Disruptive innovation is a parsimonious theory that explains many business failures. But not all. And that is the critical insight getting lost in the cross-fire between the theory’s disciples and its critics. Businesses fail to respond to innovation for many reasons, and no single theory can be expected to explain every case. Fortunately, disruptive innovation does not have to. Christensen’s work is part of a rich body of research that, taken as a whole, explains more than any single theory can.

Christensen’s initial work was done during the 1990s when a group of scholars, many at Harvard Business School, were studying why established companies, like Polaroid or DEC, struggled to adapt to technological change despite ample resources, talented engineers, and admired leaders. For more than a decade, this community chipped away at the question — applying different frameworks, studying different industries, and generating a set of insights that deepened our understanding of why good companies go bad.

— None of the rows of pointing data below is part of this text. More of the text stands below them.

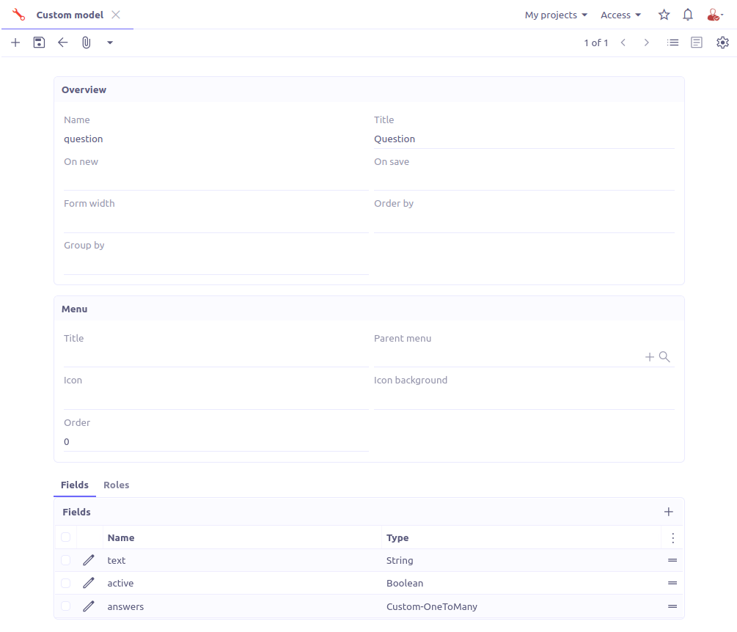This screenshot has width=737, height=632.
Task: Open attachments via the paperclip icon
Action: coord(86,43)
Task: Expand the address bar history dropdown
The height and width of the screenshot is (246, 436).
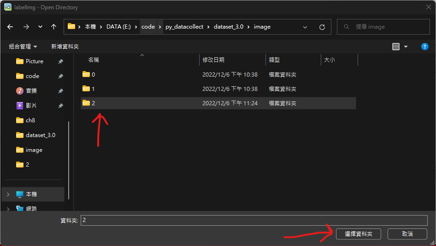Action: click(306, 27)
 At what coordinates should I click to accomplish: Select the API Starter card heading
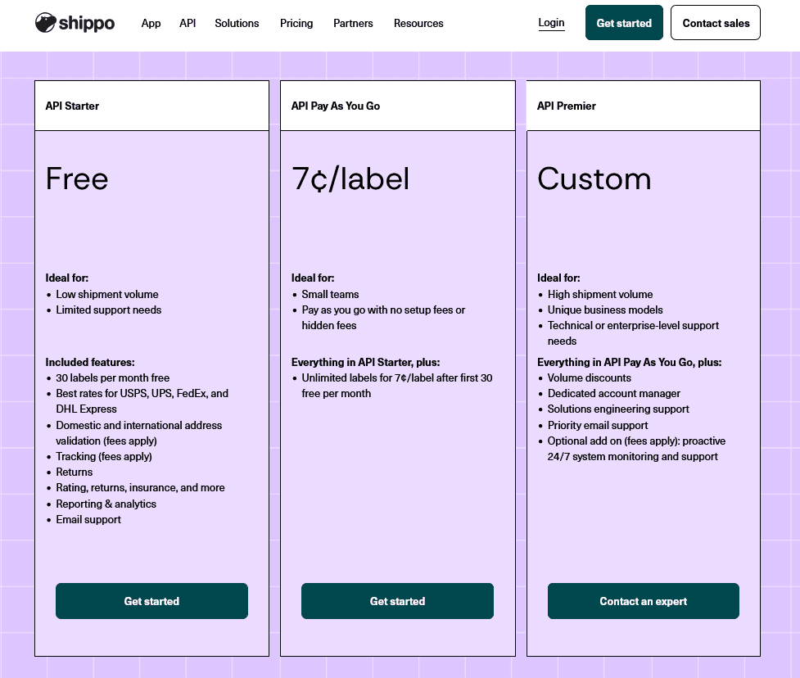click(x=72, y=106)
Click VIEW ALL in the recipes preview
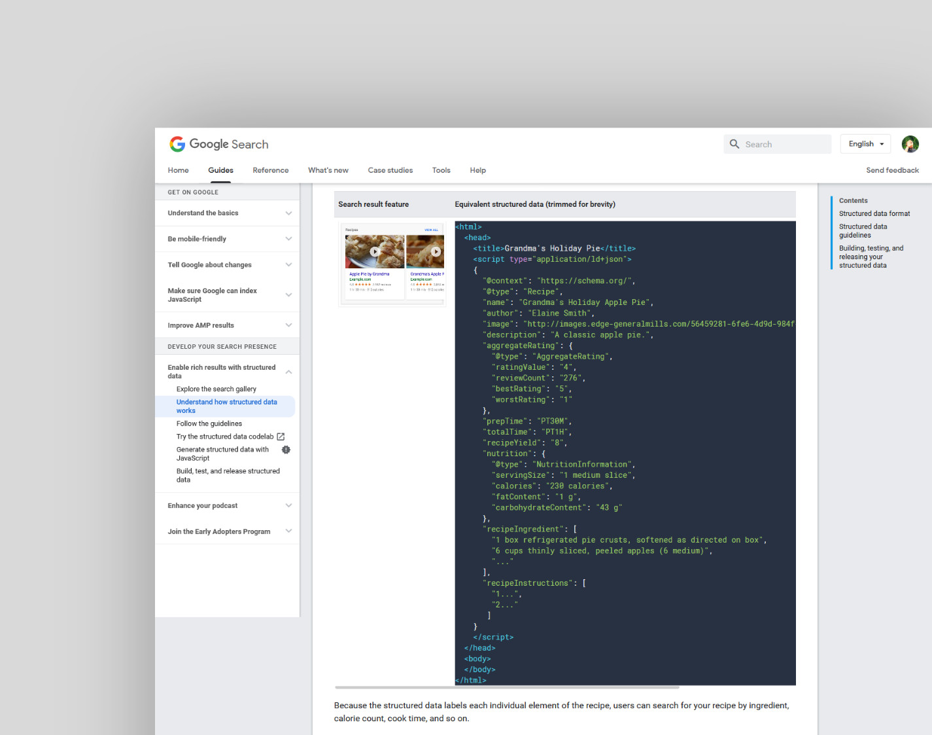This screenshot has width=932, height=735. click(431, 230)
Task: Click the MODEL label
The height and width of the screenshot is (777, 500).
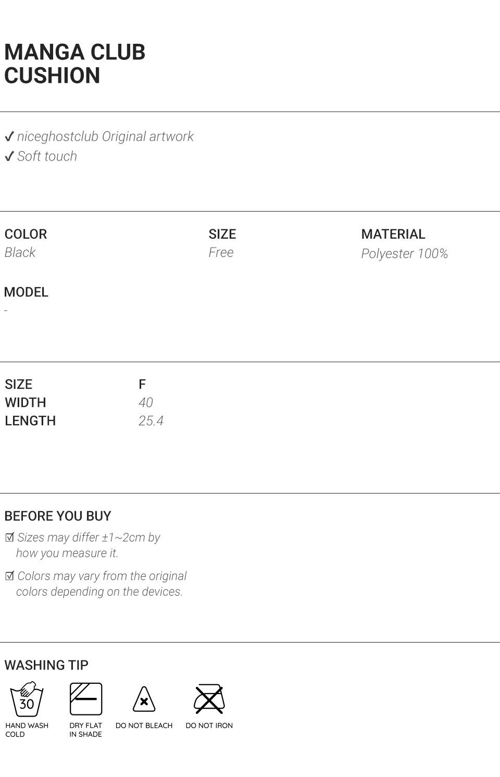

In a 1990 seminal study of the semiconductor equipment industry, Kim Clark and Rebecca Henderson argued that the organization and knowledge flows of high technology companies reflect the architecture of their underlying product. When the product architecture changes, by reconfiguring how the components are integrated into a system, for example, established players often struggle to adapt. Their organizational structure, which still embodies the old product architecture, is difficult and time consuming to change.

Two years later, Dorothy Leonard-Barton published the findings from a study of 20 innovation projects at companies including Ford, HP, and Chaparral Steel. Firms, Leonard-Barton found, had to invest heavily to build technical competencies required to excel along a set technical trajectory. These capabilities were deeply rooted in an organization’s routines, but also in its culture. When faced with a new technology, however, market leaders often found their historical capabilities were poorly suited to new conditions and difficult to change. Core competencies became core rigidities.

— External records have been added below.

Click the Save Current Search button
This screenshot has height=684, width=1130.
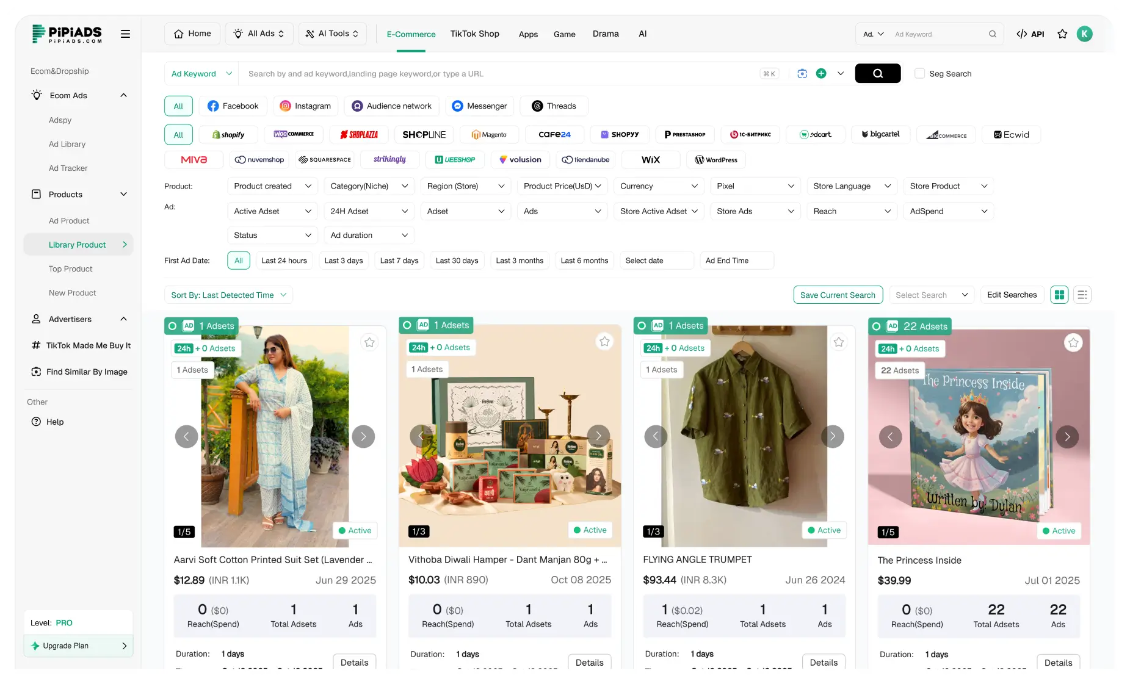coord(838,295)
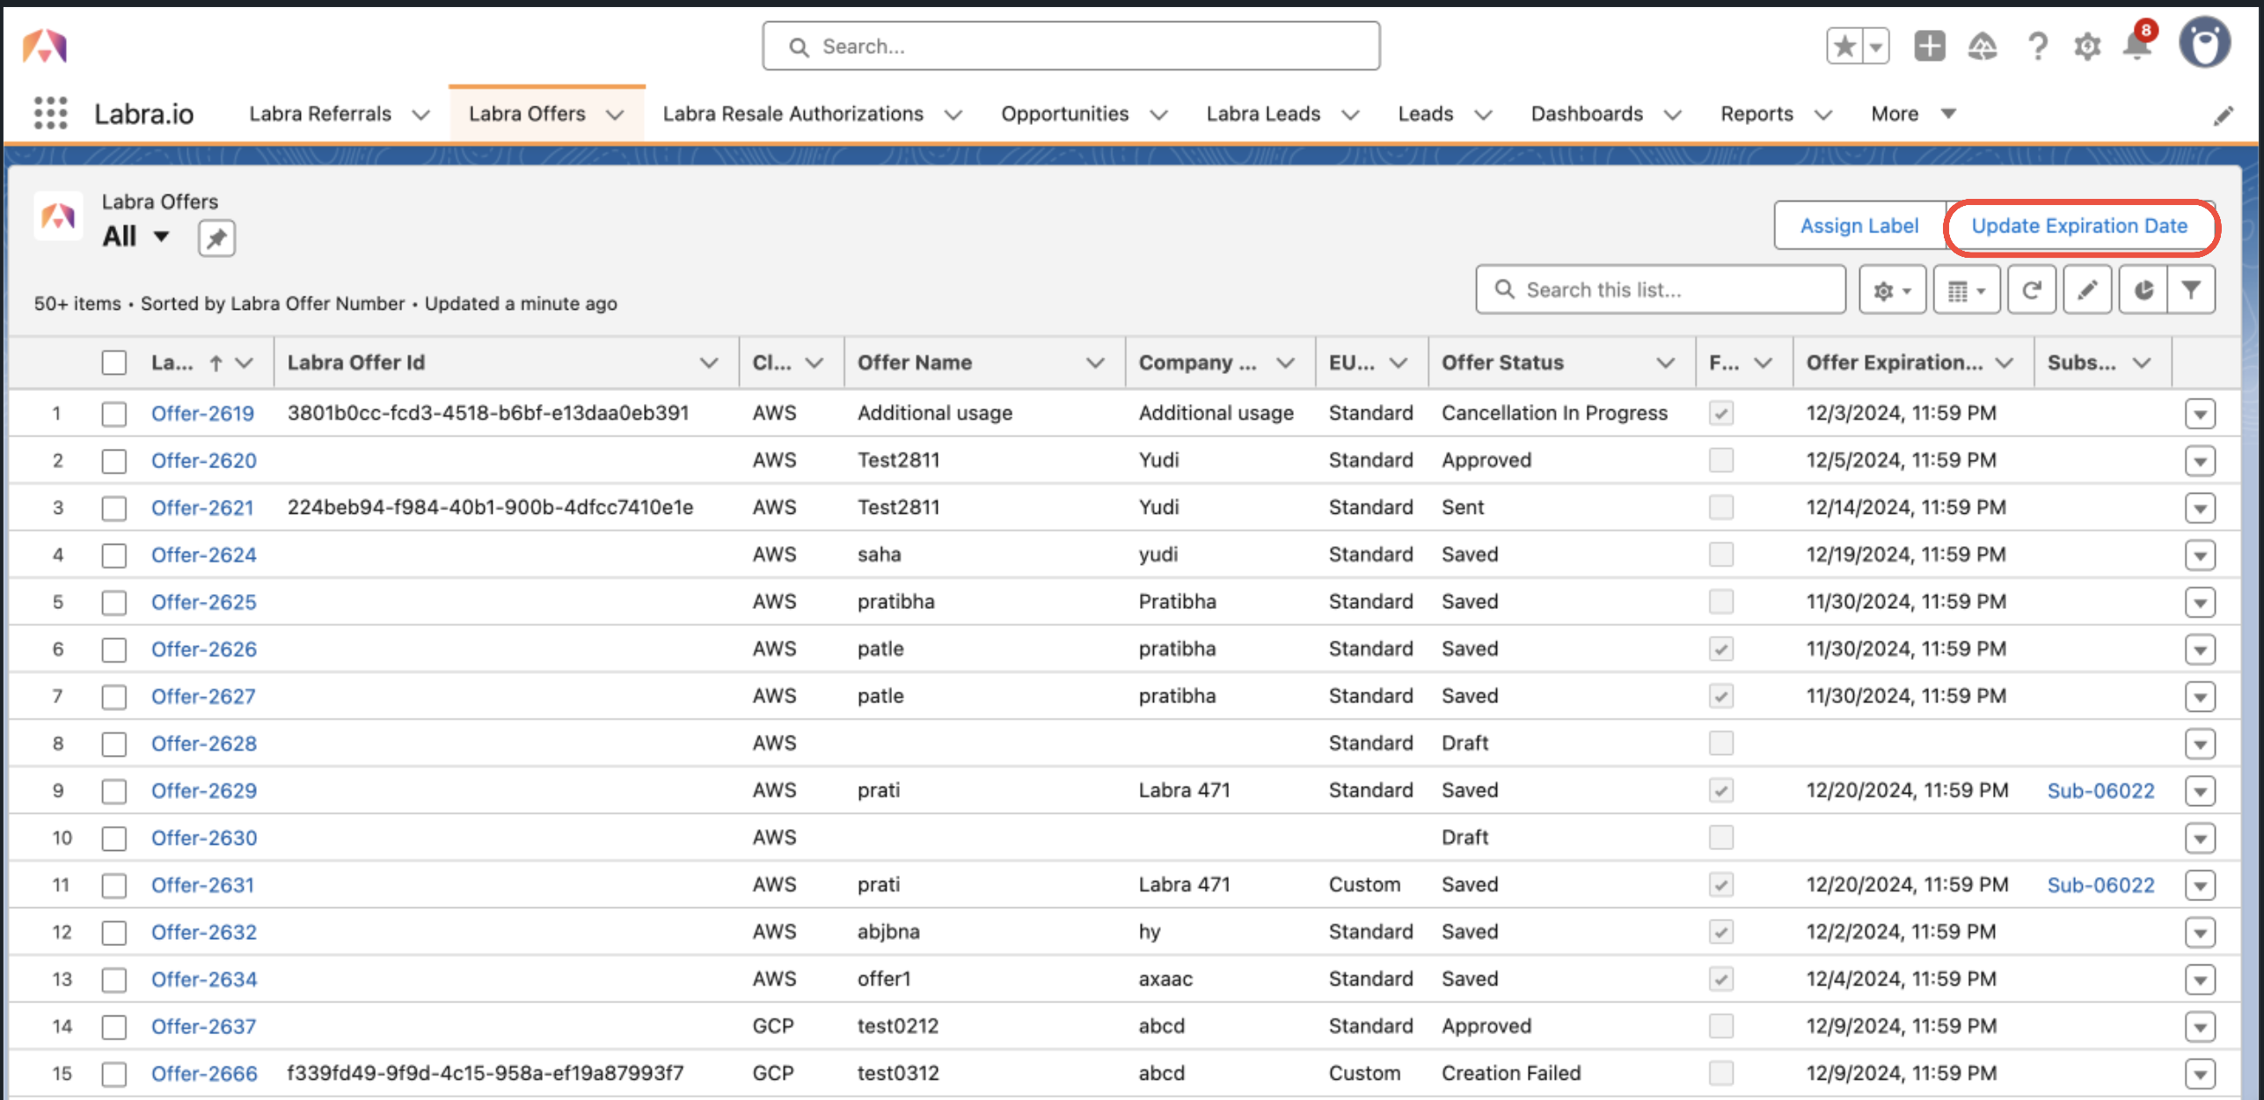Image resolution: width=2264 pixels, height=1100 pixels.
Task: Click the Update Expiration Date button
Action: (2078, 226)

In 1995, Christensen and Joe Bower published the article that introduced the notion of disruptive technology. Joe had pioneered the study of how resources get allocated inside large companies, and their article built on his earlier work. Dealing with a disruptive technology forced firms to choose between funding existing businesses and betting on new ones. The executives running business units serving current customers typically won the fight — not because it was best for the company in the long run, but because they had the power that comes from bringing in the cash.

The following year, Bower and Tomo Noda published a study comparing two Baby Bells after AT&T’s breakup. One succeeded in mobile telephony, while the other floundered. Their key insight was that early investments in cellular technology made each subsequent investment easier to justify. If you didn’t make that initial bet, it became successively harder to catch up.

My own work in the late 1990s explored why incumbent tire companies like Firestone and Uniroyal failed to adopt the radial technology that had proven its superiority in Europe. The key insight was that leaders made a set of mutually reinforcing commitments to technical capabilities, resources such as factories, relationships with customers, cognitive models of their environment, and corporate culture. Not only did the individual commitments harden over time, their interdependencies make the entire system fiendishly difficult to change. As a result, companies often respond to even the biggest changes with active inertia — accelerating activities that worked in the past.

The bottom line is this: No single theory, not even one as elegant as disruptive innovation, can explain everything. But that was never Christensen’s intent. And it is certainly not his fault that disruption has become a buzzword synonymous with “change.” The critics are right that one size theory does not fit all cases. But it also doesn’t make sense to write disruptive innovation off as useless. The framework belongs in the intellectual toolbox of any leader who wants to understand, and harness, the power of innovation.